:: Exercise ::
I would like every line of the records below that contains the word "Given" copied.

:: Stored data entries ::
• • • • •

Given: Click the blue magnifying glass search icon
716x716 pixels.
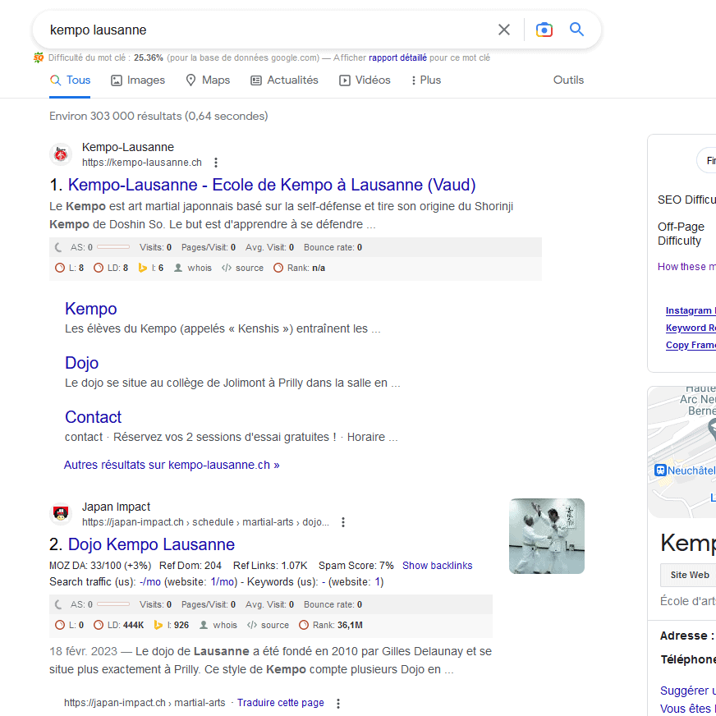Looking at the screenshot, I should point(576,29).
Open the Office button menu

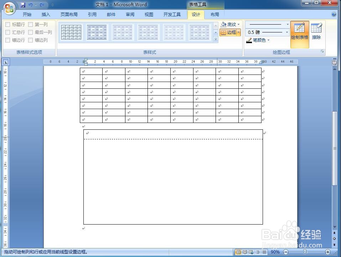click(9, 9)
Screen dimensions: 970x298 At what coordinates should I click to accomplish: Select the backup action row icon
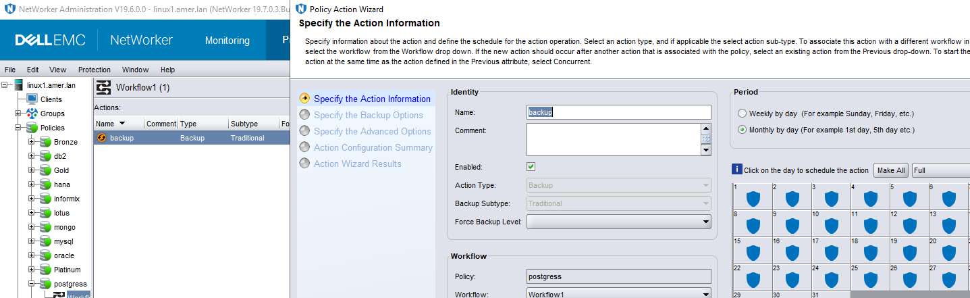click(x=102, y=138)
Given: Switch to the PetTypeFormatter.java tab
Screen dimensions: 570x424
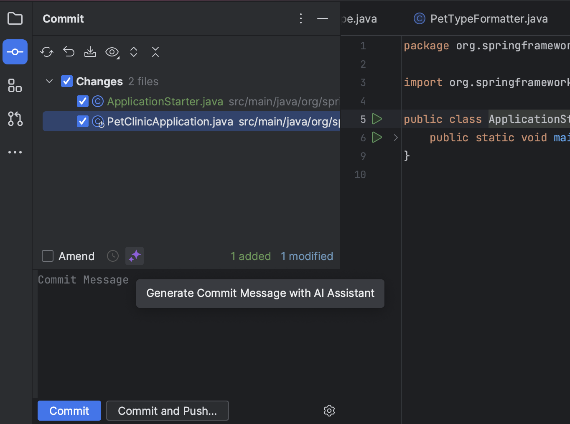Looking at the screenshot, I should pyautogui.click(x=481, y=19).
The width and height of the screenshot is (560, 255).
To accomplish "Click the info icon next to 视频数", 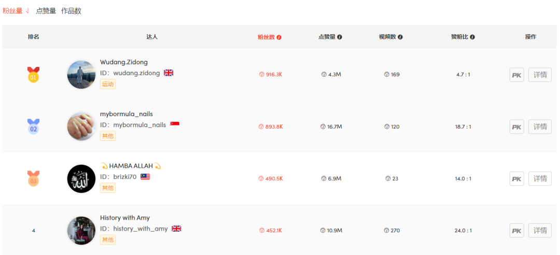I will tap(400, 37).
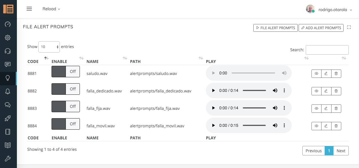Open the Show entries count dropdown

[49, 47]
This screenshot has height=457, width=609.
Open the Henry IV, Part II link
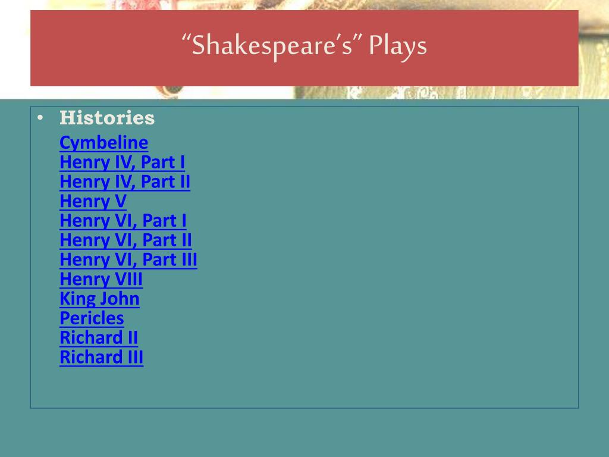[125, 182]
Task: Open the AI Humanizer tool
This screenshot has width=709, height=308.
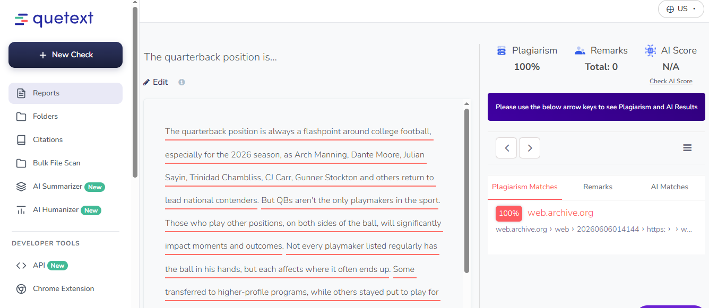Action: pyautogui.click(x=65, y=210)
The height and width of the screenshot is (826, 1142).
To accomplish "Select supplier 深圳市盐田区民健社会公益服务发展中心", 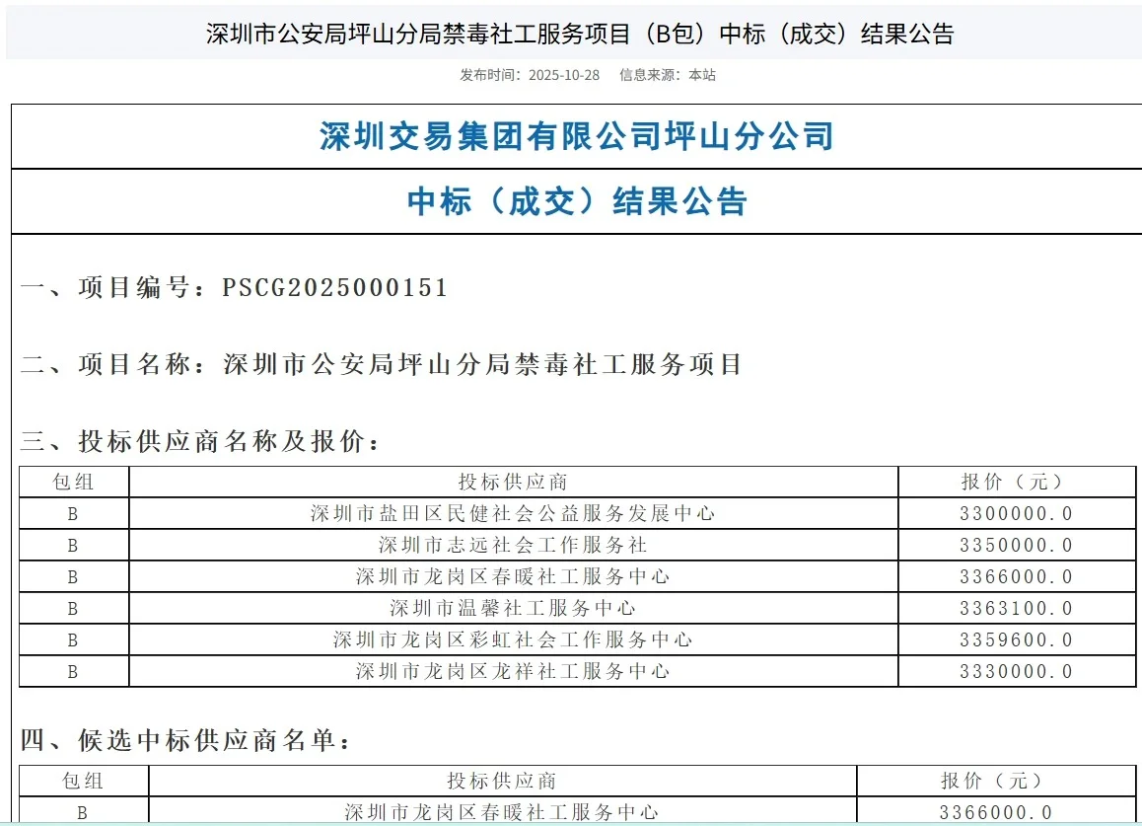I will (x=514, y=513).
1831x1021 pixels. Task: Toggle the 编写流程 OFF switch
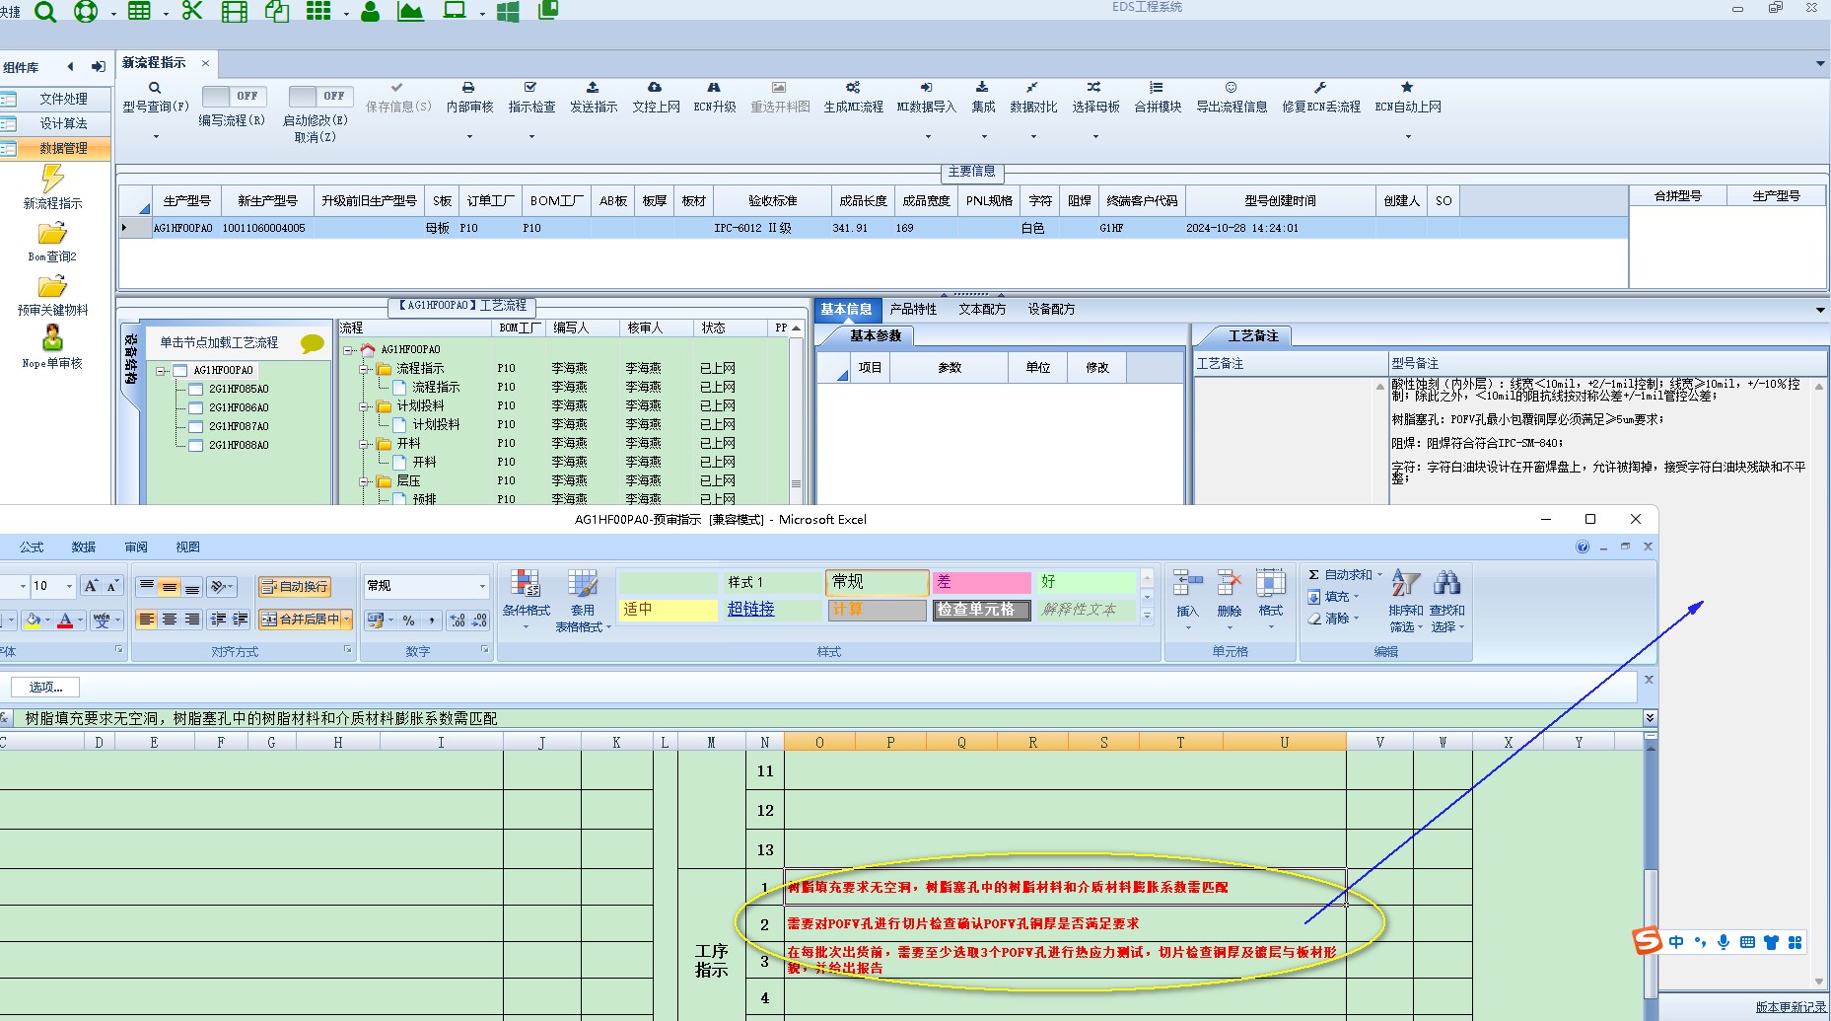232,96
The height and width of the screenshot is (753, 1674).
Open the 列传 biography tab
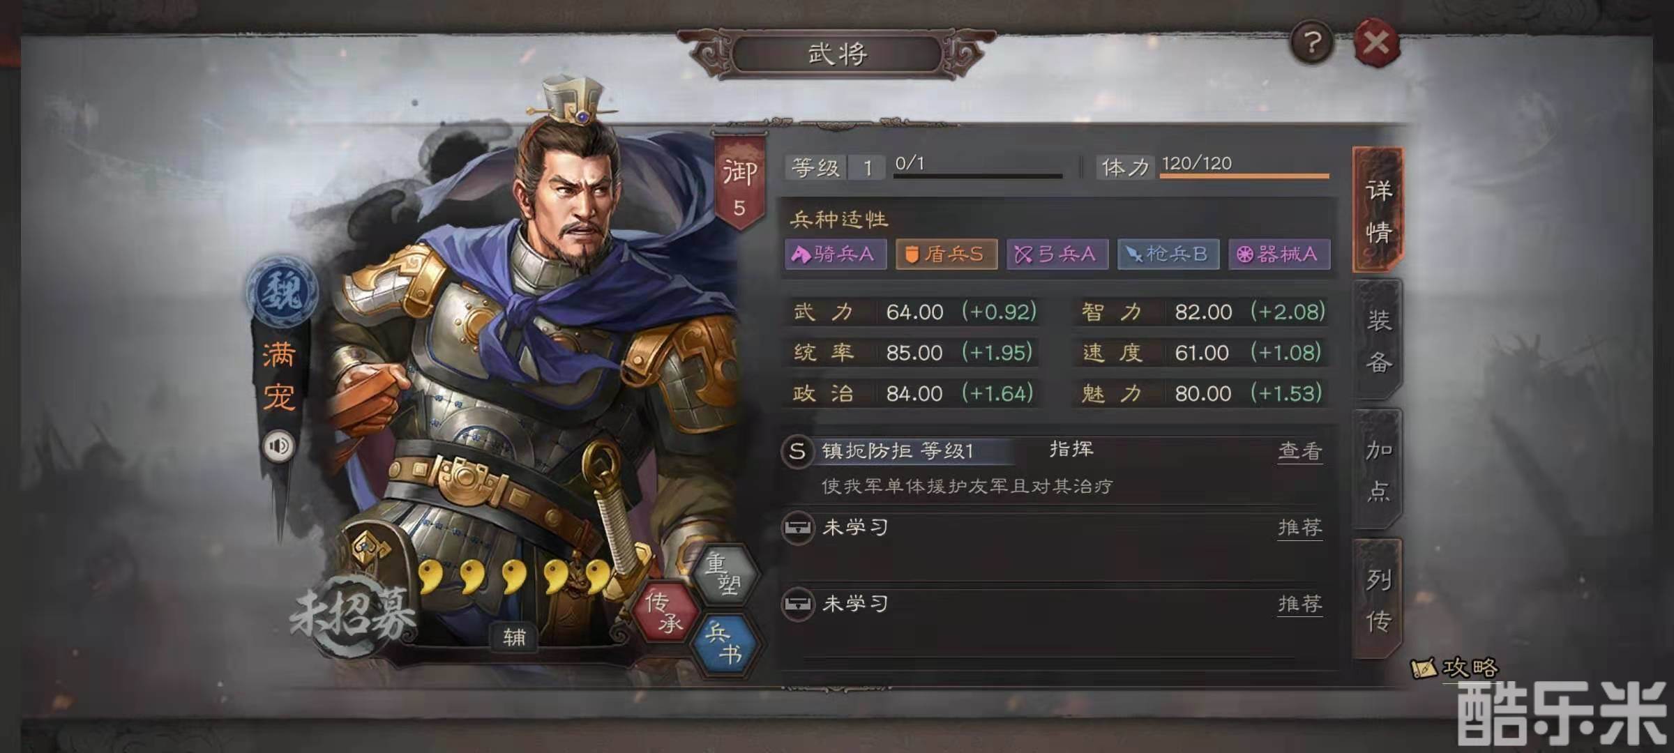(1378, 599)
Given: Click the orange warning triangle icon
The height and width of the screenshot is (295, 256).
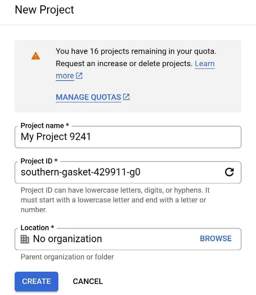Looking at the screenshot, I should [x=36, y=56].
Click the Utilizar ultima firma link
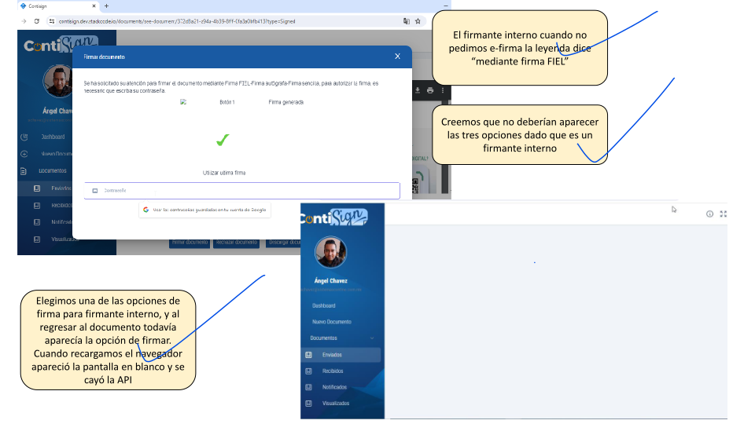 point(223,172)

• • • • •

:: Solution to the problem ::
Given: Click the blue magnifying glass search icon
Given: Switch to the PetTypeFormatter.java tab
Given: Click the orange warning triangle icon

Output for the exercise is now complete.